Dans son bulletin de santé, l'OMS renseigne qu’une maladie est éliminée si elle est suffisamment maîtrisée pour éviter qu’une épidémie ne se produise dans une région géographique donnée. 

« La lutte et l’élimination sont réalisées localement mais une maladie ne peut être éradiquée que quand elle est éliminée partout dans le monde », d’après la même source qui souligne que l’éradication est, à l’évidence, un objectif plus difficile à atteindre.

Le Dr Ousseynou Badiane du PEV du Sénégal explique que dans le processus de contrôle de maladies on passe par des étapes que sont : le contrôle, puis l’élimination et enfin l’éradication. « L’étape suprême » c’est d’aller vers l’éradication. 

Certaines maladies peuvent être impossibles à éradiquer, on se contente alors de les éliminer. Dr Badiane prend pour exemple le cas du tétanos néonatal au Sénégal qui ne peut pas être éradiqué, parce que tout simplement le germe responsable de cette maladie, est une bactérie qu’on retrouve dans la terre et qui peut y résister longtemps. Pour éradiquer la maladie, il faut donc éliminer définitivement l’agent causal (bactérie). Ceci reviendrait à stériliser toute la terre. 

« Vu que c’est impossible, le Programme se donne alors pour mission d’éliminer le tétanos néonatal. Cela veut dire amener le nombre de cas de tétanos néonatal à des cas insignifiants, et c’est le cas ». 

Le Sénégal a dépassé le seuil d’élimination de la lèpre mais ne l’a pas éradiquée

« Ce ne serait pas correct de dire que l’on a éradiqué la lèpre.
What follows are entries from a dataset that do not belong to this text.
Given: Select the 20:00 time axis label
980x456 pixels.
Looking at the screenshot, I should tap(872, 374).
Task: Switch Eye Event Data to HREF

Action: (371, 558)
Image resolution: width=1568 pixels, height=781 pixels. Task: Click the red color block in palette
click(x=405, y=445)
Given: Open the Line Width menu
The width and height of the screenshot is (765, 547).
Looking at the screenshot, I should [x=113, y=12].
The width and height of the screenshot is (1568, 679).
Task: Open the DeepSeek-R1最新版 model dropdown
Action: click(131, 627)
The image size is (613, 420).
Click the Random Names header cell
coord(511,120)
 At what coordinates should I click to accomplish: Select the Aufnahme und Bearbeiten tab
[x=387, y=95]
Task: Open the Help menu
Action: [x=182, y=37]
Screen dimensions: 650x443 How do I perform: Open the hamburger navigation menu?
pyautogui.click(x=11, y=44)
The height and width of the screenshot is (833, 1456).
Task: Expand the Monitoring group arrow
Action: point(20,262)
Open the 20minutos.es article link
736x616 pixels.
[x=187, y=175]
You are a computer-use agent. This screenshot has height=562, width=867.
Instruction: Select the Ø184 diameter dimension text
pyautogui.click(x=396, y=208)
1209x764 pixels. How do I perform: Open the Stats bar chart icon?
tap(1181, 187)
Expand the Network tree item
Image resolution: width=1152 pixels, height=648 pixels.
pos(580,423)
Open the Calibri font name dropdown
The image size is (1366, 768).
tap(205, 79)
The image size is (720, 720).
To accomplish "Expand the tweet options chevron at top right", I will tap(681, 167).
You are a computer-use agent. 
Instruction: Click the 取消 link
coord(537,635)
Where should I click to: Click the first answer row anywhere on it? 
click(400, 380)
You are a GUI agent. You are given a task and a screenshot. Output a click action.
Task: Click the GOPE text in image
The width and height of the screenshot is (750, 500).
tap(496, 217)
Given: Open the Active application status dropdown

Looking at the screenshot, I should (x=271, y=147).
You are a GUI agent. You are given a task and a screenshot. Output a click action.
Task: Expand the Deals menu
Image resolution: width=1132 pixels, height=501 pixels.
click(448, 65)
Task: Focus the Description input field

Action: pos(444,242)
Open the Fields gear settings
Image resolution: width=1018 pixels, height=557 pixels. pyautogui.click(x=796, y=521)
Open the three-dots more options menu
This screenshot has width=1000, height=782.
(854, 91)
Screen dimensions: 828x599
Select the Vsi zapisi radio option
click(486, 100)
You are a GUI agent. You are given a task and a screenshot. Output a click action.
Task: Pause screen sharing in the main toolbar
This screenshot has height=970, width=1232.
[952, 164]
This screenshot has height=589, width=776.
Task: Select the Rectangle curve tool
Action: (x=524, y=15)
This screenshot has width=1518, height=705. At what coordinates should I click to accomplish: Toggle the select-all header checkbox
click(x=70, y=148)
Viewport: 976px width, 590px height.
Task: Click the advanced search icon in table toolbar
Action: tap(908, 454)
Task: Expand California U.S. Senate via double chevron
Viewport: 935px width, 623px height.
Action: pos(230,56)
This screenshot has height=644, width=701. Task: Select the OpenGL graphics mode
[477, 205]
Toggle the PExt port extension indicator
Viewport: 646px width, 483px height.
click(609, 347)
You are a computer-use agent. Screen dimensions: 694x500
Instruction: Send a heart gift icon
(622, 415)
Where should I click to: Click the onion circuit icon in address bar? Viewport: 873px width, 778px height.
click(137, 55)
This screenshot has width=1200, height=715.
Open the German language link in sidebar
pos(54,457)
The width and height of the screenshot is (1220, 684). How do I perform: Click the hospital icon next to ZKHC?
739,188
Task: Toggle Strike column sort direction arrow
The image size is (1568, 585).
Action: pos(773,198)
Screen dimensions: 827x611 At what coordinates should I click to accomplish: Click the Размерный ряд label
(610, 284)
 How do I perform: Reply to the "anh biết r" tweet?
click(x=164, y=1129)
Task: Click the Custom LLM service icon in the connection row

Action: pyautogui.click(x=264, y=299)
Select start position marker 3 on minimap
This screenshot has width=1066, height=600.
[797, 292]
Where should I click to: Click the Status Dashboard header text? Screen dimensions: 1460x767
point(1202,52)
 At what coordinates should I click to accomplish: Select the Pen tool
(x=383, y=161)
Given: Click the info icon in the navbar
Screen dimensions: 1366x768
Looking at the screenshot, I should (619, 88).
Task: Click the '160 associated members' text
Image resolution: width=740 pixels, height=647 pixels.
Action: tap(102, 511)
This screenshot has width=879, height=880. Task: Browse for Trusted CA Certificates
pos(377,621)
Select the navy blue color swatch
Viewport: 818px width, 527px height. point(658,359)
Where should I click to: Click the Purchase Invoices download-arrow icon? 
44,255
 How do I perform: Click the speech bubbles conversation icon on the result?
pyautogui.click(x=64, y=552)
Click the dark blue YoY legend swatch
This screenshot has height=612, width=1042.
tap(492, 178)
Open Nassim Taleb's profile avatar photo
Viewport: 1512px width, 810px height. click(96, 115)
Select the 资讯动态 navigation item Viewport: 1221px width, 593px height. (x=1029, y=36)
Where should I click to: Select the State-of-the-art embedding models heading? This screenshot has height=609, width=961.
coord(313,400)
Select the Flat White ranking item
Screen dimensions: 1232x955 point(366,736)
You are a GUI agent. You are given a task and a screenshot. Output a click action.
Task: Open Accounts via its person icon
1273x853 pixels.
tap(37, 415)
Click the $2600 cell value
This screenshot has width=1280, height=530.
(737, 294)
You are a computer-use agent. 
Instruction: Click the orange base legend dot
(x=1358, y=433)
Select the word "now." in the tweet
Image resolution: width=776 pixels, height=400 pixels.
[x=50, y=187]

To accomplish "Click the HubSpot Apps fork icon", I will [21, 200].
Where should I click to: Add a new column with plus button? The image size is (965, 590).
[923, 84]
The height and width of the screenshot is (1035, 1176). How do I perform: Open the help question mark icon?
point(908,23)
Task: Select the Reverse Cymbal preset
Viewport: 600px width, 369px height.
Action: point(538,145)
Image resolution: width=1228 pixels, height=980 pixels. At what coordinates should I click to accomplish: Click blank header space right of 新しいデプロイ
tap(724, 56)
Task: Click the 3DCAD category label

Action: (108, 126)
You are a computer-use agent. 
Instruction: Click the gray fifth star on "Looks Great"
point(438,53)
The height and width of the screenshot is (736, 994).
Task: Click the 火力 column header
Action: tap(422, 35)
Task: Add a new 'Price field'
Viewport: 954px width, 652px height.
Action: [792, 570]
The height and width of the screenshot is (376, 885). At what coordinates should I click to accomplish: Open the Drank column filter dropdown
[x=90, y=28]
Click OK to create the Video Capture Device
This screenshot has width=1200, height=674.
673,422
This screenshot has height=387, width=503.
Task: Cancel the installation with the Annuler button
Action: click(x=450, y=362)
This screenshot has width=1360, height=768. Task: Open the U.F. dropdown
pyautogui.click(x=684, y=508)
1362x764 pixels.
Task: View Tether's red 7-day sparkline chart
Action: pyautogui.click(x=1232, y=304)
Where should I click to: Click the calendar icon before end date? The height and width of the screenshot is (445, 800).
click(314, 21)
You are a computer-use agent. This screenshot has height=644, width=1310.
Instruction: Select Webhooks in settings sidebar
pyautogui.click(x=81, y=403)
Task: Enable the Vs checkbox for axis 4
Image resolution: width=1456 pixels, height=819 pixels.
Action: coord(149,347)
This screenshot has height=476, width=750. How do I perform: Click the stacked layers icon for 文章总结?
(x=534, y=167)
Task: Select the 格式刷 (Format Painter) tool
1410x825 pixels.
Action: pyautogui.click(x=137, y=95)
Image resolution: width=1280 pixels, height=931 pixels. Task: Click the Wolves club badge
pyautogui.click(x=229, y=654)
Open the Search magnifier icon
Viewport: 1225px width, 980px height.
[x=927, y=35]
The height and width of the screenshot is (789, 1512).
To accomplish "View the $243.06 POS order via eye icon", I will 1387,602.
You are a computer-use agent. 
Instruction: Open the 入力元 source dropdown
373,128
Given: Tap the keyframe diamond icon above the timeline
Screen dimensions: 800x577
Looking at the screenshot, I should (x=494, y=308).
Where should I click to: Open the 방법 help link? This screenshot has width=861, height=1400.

Pour le moment nous l’avons seulement éliminée », note  Dr Ousseynou Badiane. 

En effet, depuis 1995, le Sénégal a franchi le seuil de l’élimination de la lèpre qui est de moins d’un cas sur 10 000 habitants, selon Dr Zoubi du Programme national de l’élimination de la lèpre.

Contacté par Africa Check, Dr Zoubi nuance en estimant que Macky Sall n’a pas tort d'employer le mot éradiqué. Il argue qu'on peut situer les propos du président sénégalais dans un cadre bien défini qu’est la situation dans les villages de reclassement de personnes atteintes par la lèpre.

Selon lui, dans ce cercle (villages de reclassement social, anciens foyers de la lèpre), les autorités sanitaires ne détectent plus de cas de lèpres depuis plusieurs années. Au regard de cette situation, Dr Zoubi estime qu'il est correct de dire qu'on a éradiqué la lèpre au sein des villages de reclassement social. D’où l’ordre de déclassifier ces lieux et les rendre les plus normaux possible.

Cependant hors de ces localités, le Sénégal enregistre quand même 200 à 250 nouveaux cas par an dans le cadre de la stratégie passive, affirme t-il.

Dans la stratégie active réalisée en 2016, le pays a compté 332 cas de lèpre. 

Cette différence, selon Dr Zoubi, s'explique par le fait que dans la stratégie passive, l’on ne dénombre que les cas où les patients se sont rendus d'eux-mêmes dans les structures de santé. Tandis que dans la stratégie active (plus coûteuse) des campagnes ont eu lieu pour dépister les personnes atteintes. 

Conclusion : les propos de Macky Sall peuvent prêter à confusion

Selon le communiqué du conseil des ministres du 3 février 2021, le président sénégalais, Macky Sall, a indiqué que son pays a éradiqué la lèpre depuis 2015.

Bien que des cas de lèpre n’existent plus dans les villages de recasement consacrés au traitement des personnes atteintes de la lèpre, des spécialistes interrogés par Africa Check relèvent que des cas de lèpre continuent d’être enregistrés dans le pays. 

Le coordonnateur du Programme élargi de vaccination du Sénégal, Dr Ousseynou Badiane, précise qu’au vu du nombre de cas enregistrés, on doit plutôt parler d’élimination de la lèpre au Sénégal, pas d'éradication.